2. Evacuation Information and Expected Behavior
In the "Guidelines on evacuation advisory", it is recommended to prepare criteria according to local circumstances about evacuation preparation, evacuation recommendation, and evacuation order from the view points of receivers. Evacuation actions were defined as follows;
(1) evacuation to the "urgent evacuation places" which are designated by administration,
(2) evacuation to the "safe place nearby", and
(3) movement to more secure room inside the building.
3. Temporal Resolution of Evacuation Information
In floods caused by heavy rain and sediment-related disasters, evacuation information will be announced in conjunction with time prediction of rainfall. In recent years, the occurrence of disasters is often expected to be late at night, but even if disaster information is announced at midnight, in many cases it cannot lead to evacuation behavior. Considering this, evacuation is proceeding from the time zone where evacuation behavior can be taken, but evacuation information in the absence of sense of crisis often leads to evacuation behavior.

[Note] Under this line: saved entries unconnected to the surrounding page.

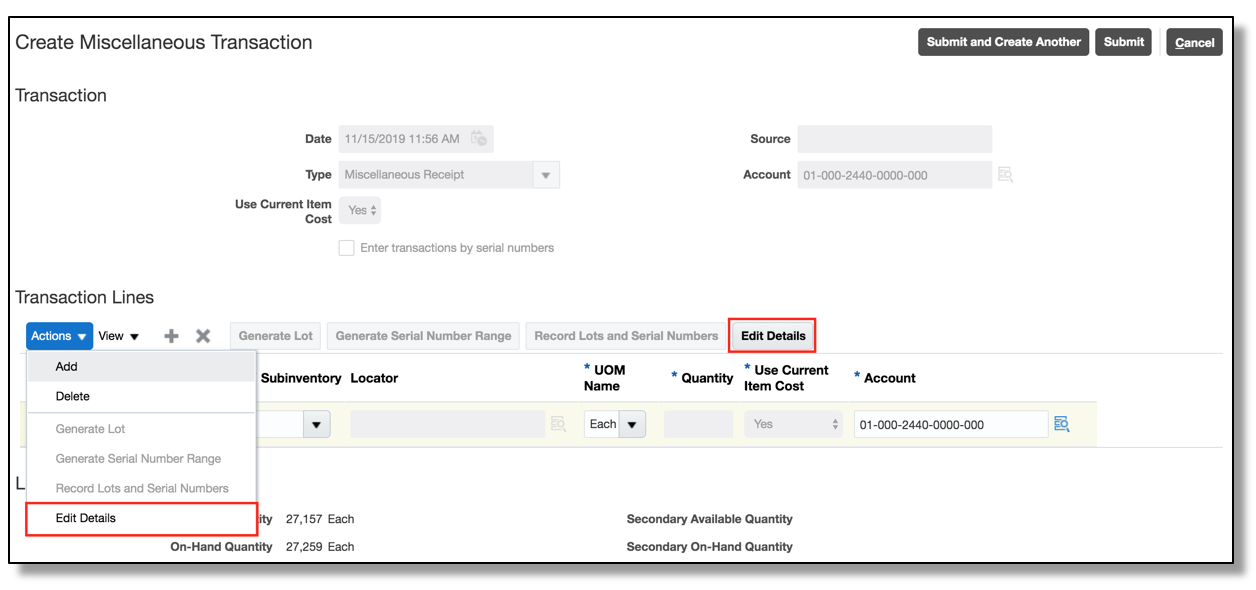Click the Edit Details toolbar button
The height and width of the screenshot is (590, 1256).
click(x=773, y=336)
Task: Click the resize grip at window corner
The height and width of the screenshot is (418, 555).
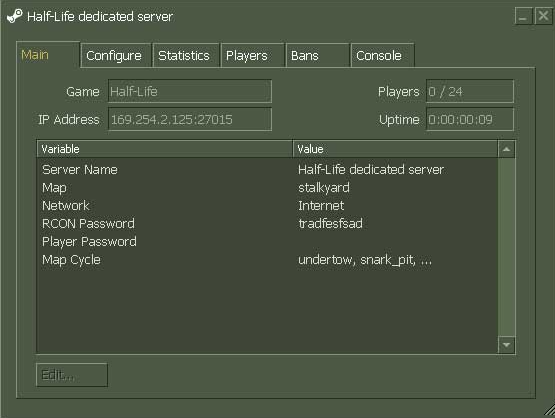Action: pyautogui.click(x=549, y=411)
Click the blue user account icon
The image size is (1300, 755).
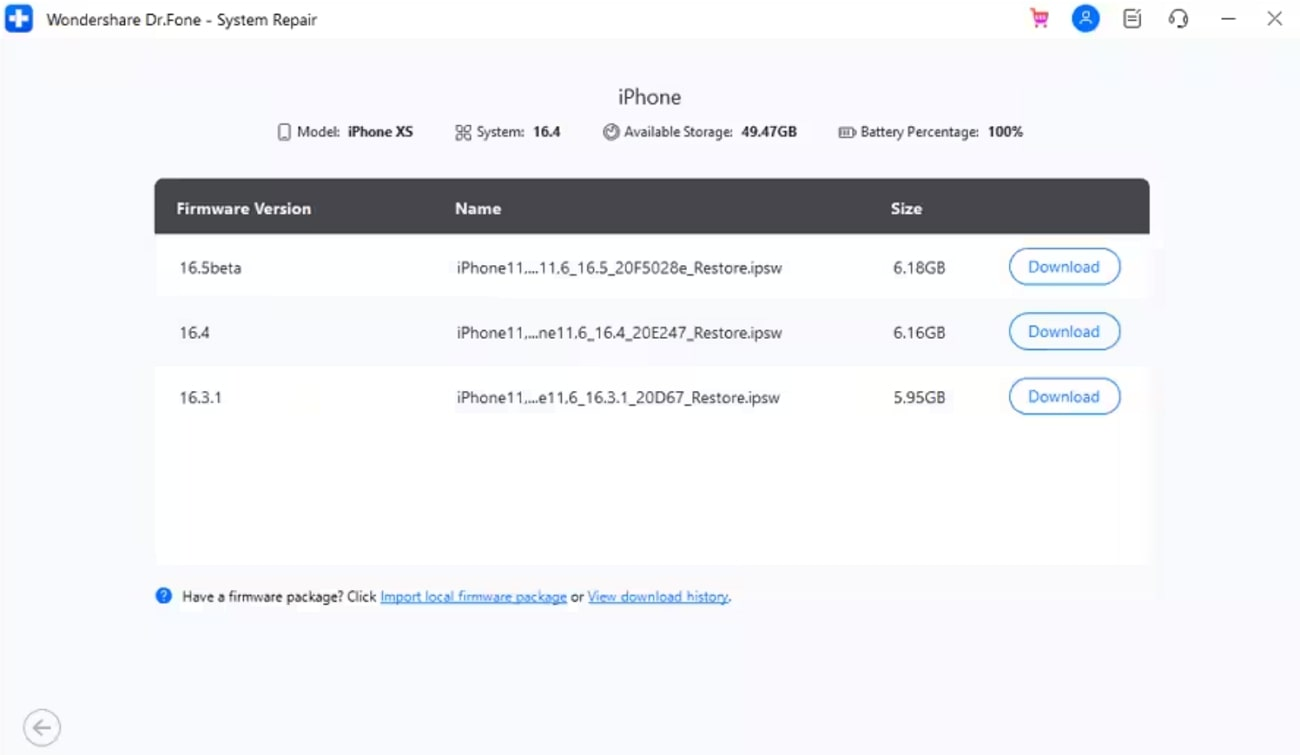1085,19
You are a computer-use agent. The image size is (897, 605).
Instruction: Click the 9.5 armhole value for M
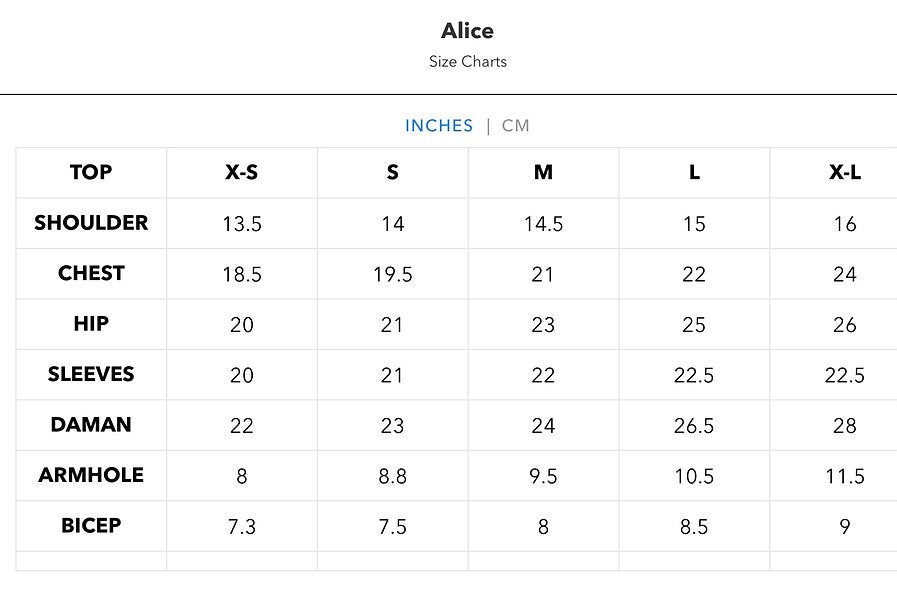click(543, 476)
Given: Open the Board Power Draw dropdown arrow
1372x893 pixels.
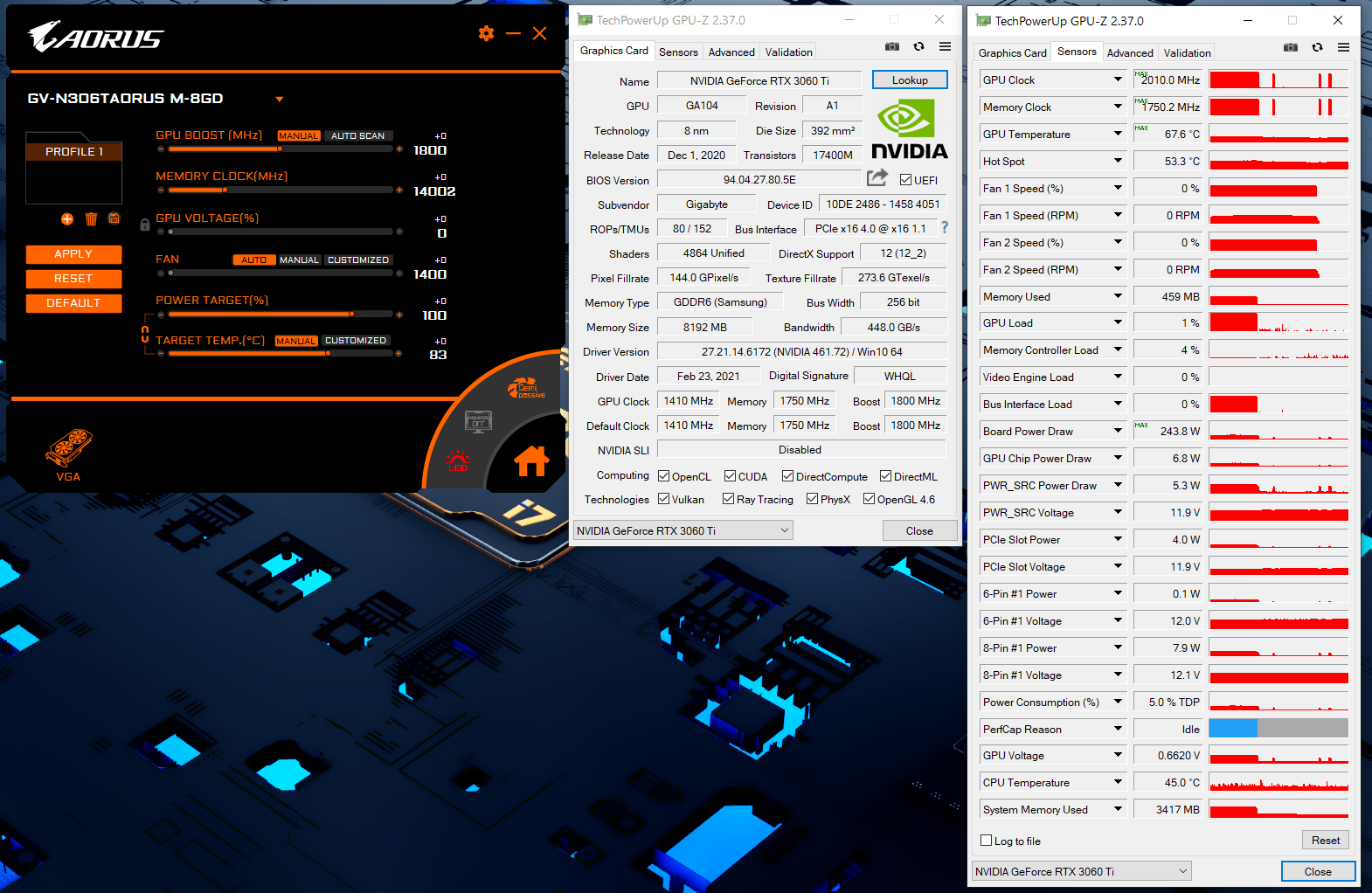Looking at the screenshot, I should point(1118,431).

4. Spatial Resolution of Evacuation Information
Evacuation information is generally presented to certain areas rather than to individual units. This spatial resolution does not have unified standards, but it varies from local governments. When the area is large, there are many places where high risk and low risk are mixed within the area, and many residents judge that it is not necessary to take evacuation action. However, it is difficult for the municipalities that do not allocate adequate personnel to respond to disasters, it is difficult to narrow down the areas further and it is difficult to judge whether evacuation should be made for each door.
Residents cannot be judged of evacuation behavior by evacuation information unless they know its time resolution and spatial resolution. In order to properly receive these information and to take appropriate action, it is necessary for residents to raise their awareness. In order to realize this, it is required not only to prepare administrative policies but also to arrange arrangements in the region and home.